The New SEO Audit in Google Lighthouse – a Quick Review

After digging around a bit in the Google Lighthouse performance report, I was excited about the new SEO audit that was about to drop. I was hoping it would provide some new interesting insights and maybe have some new factors I would be interested in.

The audit is now accessible in Chrome Canary (Chrome 65). Unfortunately, having looked at it, I am disappointed. It doesn’t cover much more than the basic SEO tools that have already been available on the market. I couldn’t resist comparing it to the SEO Quake Chrome extension which provides a much wider look at the on-page SEO factors.

For those who haven’t used Google Lighthouse yet: you can access it from Chrome DevTools through the “Audits” tab.

So, what do we have in the new Google Lighthouse SEO tab? I ran a sample audit for https://www.onely.com/.

As you can see, our website does pretty well. The audit checks some basic SEO features, including a few checks devoted to mobile friendliness.

According to this new Chrome DevTools feature, as a website owner, you should pay attention to:

  • Adjusting the font size to the screen size.
  • Adding a viewport meta tag to optimize your pages for mobile screens.
  • Using the HTML <title> element.
  • Using the HTML <meta name=”description” content=”x”> tag.
  • The status code (if you want the page to be indexed, it should respond with the status code 200).
  • Using descriptive anchor texts for internal linking.
  • Using valid rel=”alternate” hreflang=”x” tags.
  • Using valid link rel=”canonical” href=”x” tags.
  • Making certain a page isn’t blocked from indexation with the meta name=”robots” content=”noindex” tag.
  • Avoiding plugins.

The last recommendation is unclear and, unfortunately, Google doesn’t provide further explanation regarding this issue. I hope it will be developed in future releases.

You can see for yourself that SEO Quake also checks most of these things:

However, there are a few differences:

  • SEO Quake checks many more factors; however, some of them are outdated.
  • SEO Quake doesn’t check for font legibility.
  • SEO Quake doesn’t check how descriptive the anchor texts are. Although it provides information about the anchor text for every link, so you can check it.
  • SEO Quake checks the <html lang=”x”> attribute, but doesn’t check hreflangs.
  • SEO Quake doesn’t check if a specific page is available for indexation, it only checks if there is a robots.txt file uploaded.

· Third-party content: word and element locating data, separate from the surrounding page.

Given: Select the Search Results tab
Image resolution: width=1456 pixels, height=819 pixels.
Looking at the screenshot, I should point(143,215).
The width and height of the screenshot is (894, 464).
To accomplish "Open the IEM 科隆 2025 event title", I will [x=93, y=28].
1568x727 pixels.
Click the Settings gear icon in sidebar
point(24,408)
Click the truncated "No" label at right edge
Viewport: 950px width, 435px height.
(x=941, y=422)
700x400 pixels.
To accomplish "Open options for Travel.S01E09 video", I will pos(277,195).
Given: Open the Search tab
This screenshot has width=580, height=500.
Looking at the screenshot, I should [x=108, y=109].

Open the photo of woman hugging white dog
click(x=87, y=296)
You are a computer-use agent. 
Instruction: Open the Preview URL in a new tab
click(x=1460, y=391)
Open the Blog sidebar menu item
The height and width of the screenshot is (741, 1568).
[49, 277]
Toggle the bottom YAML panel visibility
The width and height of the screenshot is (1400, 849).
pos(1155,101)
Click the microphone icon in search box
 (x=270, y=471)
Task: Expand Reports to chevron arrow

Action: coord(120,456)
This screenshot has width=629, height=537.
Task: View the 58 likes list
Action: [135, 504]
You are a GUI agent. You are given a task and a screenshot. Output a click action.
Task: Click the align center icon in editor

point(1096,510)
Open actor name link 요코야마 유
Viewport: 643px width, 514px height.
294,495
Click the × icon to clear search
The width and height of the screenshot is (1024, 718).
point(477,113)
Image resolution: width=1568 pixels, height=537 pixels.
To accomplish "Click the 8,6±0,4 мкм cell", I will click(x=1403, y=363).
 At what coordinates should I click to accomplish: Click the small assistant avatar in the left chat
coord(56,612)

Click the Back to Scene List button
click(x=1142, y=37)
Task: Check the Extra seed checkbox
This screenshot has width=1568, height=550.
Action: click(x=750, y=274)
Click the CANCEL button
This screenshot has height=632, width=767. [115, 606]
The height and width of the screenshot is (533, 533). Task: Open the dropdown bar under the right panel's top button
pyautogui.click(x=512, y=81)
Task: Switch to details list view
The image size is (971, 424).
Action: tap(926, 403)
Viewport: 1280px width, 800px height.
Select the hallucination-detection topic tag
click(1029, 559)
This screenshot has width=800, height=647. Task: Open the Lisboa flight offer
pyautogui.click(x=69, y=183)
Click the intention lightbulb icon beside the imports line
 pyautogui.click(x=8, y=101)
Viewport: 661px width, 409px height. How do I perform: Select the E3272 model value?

The last one is the most important difference in my opinion – it’s easy to overlook the fact that a page is blocked from indexation in the search engine. However, it would be great if Lighthouse was also checking if a page is blocked in the robots.txt and if it has a canonical tag to another page (these things influence indexation as well).

I chose SEO Quake for the comparison with Google Lighthouse as it was the first tool that came to mind, but I am not saying it’s the best. There are many, many more browser extensions, and free and paid tools that cover the same features.

The Google Lighthouse SEO audit also recommends you check if a page is mobile-friendly using the Mobile-Friendly Test and validate the structured data through the Structured Data Testing Tool and the Structured Data Linter.

In conclusion

The new Google Lighthouse SEO audit report is definitely not revolutionary. It brings attention to some of the SEO factors that could already be found in Google’s Guidelines from many years ago.

As an SEO Specialist, it probably won’t be useful. SEOs have quite an extensive set of favorite tools and this specific Lighthouse report doesn’t provide any additional value. Another thing is that we rarely check on-page SEO factors on a page level. However, if you are a website owner or a developer of a small to a medium-sized website, this new report may prove to be helpful. Even if you already know Google’s Guidelines, you may sometimes wonder if you are implementing them right. The newest version of Lighthouse will give you clear, albeit limited, feedback on that.